Try to base your code on the attached. Couple of things:
  1. You have to consider that, your data may come in out of sequence, DATA SET 10 might come before DATA SET 9, so you have to determine the index, before you can add the string to the array.
  2. Also you may have some data missing, for example, you may not have DATA SET 7 between DATA SET 6 and 8, you need to take this into consideration. Again this makes it a must for you to determine the index on fly.
  3. Is it possible for you to have the same DATA SET number more than once? For example, you had ">DATA SET 10", and later have "DATA SET 10" again. If yes, you have to think of a way to handle it base on the requirement. In my code, I just concat the latest with all old ones.

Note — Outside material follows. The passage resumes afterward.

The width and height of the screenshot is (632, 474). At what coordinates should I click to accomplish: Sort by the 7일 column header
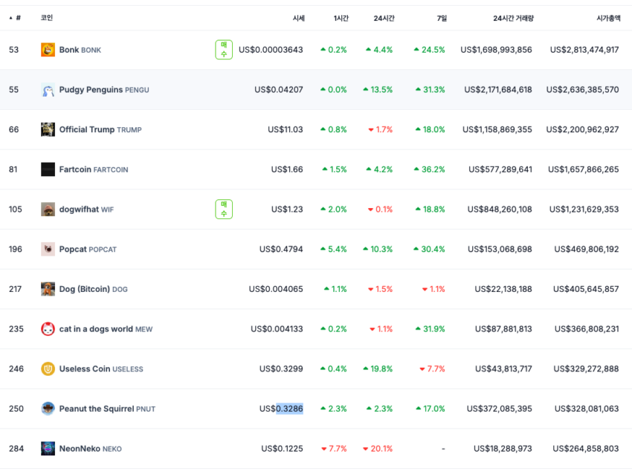[x=442, y=18]
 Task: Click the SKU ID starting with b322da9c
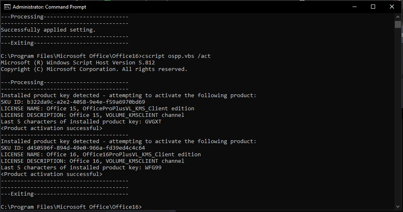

  4. In my code, I do not chomp away the newlines. If you want to remove them, uncomment that chomp.
  5. In my code, I left the array element at index zero undef all the time. If you want, you can use it, just substract 1 from the number you read from the file.
  6. in your m//, that \ before > is not needed, although it does not cause problem.
use Data::Dumper; use strict; my @data; my $cur_index; open(DATA, "<", "data.txt"); while (<DATA>) { #chomp; if (m/^>DATA SET (\d+)/) { $cur_index = $1; } else { $data[$cur_index] .= $_; } } close(DATA); print Dumper(@data);
(UPDATE: When the question was first posted, the data part was not well formatted as it is now, and my first solution assumed that the real data came right after the "DATA SET n", without line broken. Obviously that solution was wrong.

Thanks to gjb, he sent me a message, and pointed out that my solution didn't make sense to him. Then I checked the original question, and realized the format is now different after adding tags.

I really appreciate, not just gjb's tech point, but more important the way he handled it, which clearly shows his pleasant personality.)